→ GOAL OF THE EXERCISE
What lines below mention the word "will"? Copy each one.

→ SUPPLIED MATERIAL
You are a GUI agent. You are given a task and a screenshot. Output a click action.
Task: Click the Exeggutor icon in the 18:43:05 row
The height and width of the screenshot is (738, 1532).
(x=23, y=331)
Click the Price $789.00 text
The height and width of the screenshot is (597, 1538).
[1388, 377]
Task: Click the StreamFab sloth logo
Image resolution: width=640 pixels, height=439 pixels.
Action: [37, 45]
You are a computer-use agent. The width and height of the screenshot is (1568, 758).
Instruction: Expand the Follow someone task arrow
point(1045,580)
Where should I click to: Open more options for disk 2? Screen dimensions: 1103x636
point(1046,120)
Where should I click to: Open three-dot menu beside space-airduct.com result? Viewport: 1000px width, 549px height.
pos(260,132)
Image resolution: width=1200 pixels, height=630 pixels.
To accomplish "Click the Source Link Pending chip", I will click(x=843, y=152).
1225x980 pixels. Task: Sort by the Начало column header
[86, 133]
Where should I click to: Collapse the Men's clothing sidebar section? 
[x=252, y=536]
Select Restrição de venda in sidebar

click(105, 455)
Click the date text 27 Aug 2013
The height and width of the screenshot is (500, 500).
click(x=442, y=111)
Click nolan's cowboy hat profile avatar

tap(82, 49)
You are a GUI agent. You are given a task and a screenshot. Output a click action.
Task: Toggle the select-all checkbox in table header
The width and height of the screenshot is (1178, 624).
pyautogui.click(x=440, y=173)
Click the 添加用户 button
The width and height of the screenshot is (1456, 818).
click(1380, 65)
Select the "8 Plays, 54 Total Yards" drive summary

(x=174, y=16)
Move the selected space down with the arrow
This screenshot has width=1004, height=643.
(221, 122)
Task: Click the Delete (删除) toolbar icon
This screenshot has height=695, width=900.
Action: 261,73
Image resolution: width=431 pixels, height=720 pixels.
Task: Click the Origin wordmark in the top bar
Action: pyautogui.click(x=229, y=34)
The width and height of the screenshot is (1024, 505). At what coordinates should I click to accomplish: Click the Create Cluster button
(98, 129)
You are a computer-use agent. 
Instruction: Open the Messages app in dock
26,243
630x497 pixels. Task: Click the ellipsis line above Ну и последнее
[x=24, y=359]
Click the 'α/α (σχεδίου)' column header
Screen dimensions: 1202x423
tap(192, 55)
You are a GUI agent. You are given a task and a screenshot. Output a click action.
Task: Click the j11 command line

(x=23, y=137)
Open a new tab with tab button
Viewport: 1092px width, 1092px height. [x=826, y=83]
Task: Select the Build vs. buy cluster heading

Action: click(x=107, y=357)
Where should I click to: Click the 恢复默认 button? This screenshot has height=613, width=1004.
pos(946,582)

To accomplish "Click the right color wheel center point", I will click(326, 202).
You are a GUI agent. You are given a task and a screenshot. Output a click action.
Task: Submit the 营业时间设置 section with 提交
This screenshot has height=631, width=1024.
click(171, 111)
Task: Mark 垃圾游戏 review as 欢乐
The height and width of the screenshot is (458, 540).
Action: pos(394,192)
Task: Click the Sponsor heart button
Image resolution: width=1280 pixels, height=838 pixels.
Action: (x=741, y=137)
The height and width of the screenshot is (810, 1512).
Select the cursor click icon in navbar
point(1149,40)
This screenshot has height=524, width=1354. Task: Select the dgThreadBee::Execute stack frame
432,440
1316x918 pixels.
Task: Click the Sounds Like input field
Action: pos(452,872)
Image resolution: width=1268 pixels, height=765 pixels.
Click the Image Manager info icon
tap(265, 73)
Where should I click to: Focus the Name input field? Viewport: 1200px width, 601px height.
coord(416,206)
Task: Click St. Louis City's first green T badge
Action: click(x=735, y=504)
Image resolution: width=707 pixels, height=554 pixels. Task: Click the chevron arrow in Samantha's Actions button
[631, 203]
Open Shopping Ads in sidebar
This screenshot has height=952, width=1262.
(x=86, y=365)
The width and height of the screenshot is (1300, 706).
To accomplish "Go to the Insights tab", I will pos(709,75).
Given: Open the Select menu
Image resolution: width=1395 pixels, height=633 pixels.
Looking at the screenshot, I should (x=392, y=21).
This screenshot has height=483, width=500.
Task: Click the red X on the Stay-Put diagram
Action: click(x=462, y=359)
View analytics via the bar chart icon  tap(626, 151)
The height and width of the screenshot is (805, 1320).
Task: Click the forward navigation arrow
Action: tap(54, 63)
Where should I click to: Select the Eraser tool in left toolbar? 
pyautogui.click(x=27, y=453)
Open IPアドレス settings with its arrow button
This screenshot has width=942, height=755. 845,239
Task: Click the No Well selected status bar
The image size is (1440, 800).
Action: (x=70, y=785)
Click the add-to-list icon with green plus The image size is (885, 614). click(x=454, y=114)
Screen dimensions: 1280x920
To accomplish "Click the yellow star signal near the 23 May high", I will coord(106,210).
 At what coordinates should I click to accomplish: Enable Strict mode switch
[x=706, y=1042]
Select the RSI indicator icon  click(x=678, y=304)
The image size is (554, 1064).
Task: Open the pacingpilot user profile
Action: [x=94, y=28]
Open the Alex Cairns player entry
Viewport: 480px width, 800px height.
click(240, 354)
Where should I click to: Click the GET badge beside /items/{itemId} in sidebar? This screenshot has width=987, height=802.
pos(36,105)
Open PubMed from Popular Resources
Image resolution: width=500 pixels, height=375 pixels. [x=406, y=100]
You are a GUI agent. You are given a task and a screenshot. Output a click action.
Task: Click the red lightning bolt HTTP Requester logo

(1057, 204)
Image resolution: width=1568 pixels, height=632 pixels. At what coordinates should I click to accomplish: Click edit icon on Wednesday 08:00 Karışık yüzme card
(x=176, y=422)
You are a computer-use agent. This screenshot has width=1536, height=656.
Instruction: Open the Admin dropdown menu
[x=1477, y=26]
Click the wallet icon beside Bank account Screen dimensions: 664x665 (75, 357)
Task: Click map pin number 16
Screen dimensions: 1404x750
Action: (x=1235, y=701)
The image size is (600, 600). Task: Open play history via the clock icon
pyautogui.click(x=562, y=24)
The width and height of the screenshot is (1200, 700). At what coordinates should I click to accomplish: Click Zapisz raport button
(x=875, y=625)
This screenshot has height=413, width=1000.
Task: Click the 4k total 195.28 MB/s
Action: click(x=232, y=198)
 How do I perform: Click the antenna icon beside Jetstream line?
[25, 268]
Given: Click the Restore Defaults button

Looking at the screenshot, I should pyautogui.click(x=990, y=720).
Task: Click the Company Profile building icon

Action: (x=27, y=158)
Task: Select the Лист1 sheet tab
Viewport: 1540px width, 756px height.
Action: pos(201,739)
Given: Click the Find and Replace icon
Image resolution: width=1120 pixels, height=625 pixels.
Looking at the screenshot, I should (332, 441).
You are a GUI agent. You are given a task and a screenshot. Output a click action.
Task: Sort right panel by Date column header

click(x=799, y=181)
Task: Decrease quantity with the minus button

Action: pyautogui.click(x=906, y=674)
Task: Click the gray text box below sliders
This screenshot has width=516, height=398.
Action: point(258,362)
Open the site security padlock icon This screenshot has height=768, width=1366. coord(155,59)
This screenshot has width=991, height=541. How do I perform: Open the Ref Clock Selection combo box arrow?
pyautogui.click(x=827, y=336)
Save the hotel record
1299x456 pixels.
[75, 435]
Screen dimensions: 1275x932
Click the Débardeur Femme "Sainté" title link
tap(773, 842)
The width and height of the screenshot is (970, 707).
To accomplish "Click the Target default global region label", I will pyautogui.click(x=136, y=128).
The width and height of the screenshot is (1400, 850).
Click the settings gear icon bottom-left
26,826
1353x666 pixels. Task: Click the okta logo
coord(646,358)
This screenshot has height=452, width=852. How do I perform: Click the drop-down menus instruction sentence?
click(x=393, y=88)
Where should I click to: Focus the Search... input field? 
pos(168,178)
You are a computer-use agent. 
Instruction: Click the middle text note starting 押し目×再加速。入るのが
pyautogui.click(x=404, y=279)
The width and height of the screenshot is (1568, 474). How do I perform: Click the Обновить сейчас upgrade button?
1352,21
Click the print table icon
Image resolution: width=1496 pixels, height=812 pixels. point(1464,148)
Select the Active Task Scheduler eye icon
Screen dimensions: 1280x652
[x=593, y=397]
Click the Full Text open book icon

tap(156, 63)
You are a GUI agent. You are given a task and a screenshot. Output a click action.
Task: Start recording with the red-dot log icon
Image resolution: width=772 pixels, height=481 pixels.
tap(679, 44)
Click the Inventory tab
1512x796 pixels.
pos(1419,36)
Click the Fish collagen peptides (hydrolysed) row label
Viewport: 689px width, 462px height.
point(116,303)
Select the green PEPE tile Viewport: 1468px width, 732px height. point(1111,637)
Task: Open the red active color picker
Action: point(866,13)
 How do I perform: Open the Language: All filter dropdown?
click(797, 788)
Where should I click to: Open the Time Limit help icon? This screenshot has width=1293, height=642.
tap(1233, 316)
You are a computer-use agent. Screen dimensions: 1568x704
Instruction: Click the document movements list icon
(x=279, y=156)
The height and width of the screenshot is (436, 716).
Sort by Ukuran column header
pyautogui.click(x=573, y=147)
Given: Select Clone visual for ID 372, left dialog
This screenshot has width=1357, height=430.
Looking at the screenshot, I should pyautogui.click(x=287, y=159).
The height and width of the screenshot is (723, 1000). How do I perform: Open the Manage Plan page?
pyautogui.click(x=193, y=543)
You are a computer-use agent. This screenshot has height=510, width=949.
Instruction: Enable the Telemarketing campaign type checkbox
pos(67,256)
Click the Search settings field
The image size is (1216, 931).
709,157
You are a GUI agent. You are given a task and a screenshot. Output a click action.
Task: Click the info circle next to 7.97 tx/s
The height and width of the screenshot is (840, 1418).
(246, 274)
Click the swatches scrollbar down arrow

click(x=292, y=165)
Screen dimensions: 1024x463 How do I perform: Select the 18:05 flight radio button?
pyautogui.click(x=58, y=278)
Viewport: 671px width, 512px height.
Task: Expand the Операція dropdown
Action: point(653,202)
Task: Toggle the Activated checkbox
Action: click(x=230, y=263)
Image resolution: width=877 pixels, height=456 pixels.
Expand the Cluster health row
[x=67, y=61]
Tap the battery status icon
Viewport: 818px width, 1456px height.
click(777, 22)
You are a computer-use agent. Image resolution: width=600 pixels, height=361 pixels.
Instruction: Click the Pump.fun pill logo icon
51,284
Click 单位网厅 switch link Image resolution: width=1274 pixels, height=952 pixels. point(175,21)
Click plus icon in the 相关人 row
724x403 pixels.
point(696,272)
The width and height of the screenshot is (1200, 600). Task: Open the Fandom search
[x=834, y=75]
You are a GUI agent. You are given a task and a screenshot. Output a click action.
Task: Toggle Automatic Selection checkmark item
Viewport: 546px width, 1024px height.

→ EXPECTED ANSWER
To accomplish "Click the Source Link Pending chip", I will click(x=843, y=152).
To accomplish "Click the right color wheel center point", I will click(326, 202).
To accomplish "Go to the Insights tab", I will pos(709,75).
To accomplish "Click the yellow star signal near the 23 May high", I will coord(106,210).
To accomplish "Click the Target default global region label", I will pyautogui.click(x=136, y=128).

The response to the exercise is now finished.